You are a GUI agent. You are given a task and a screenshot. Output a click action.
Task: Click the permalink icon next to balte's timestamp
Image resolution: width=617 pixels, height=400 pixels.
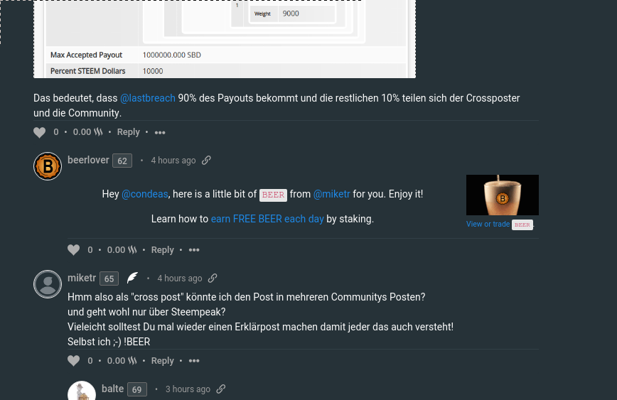pyautogui.click(x=221, y=389)
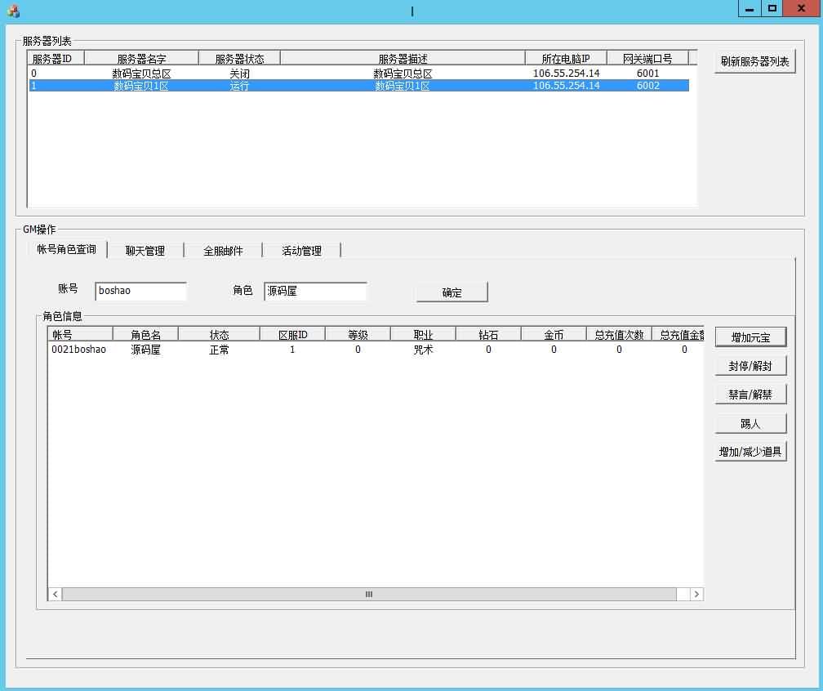Screen dimensions: 823x691
Task: Open 增加/减少道具 dialog button
Action: click(750, 452)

▶ [Übungsaufgabe] Schreibe das gesamte Material bitte neu und ersetze dabei „permalink icon“ durch „anchor icon“, ohne sonst etwas zu ändern. Lass die Bilder in deiner Antwort weg.

▶ [Antwort zur Aufgabe]
You are a GUI agent. You are given a task and a screenshot. Output a click action.
Task: Click the anchor icon next to balte's timestamp
Image resolution: width=617 pixels, height=400 pixels.
pyautogui.click(x=221, y=389)
Screen dimensions: 823x691
Task: Open 增加/减少道具 dialog button
Action: click(750, 452)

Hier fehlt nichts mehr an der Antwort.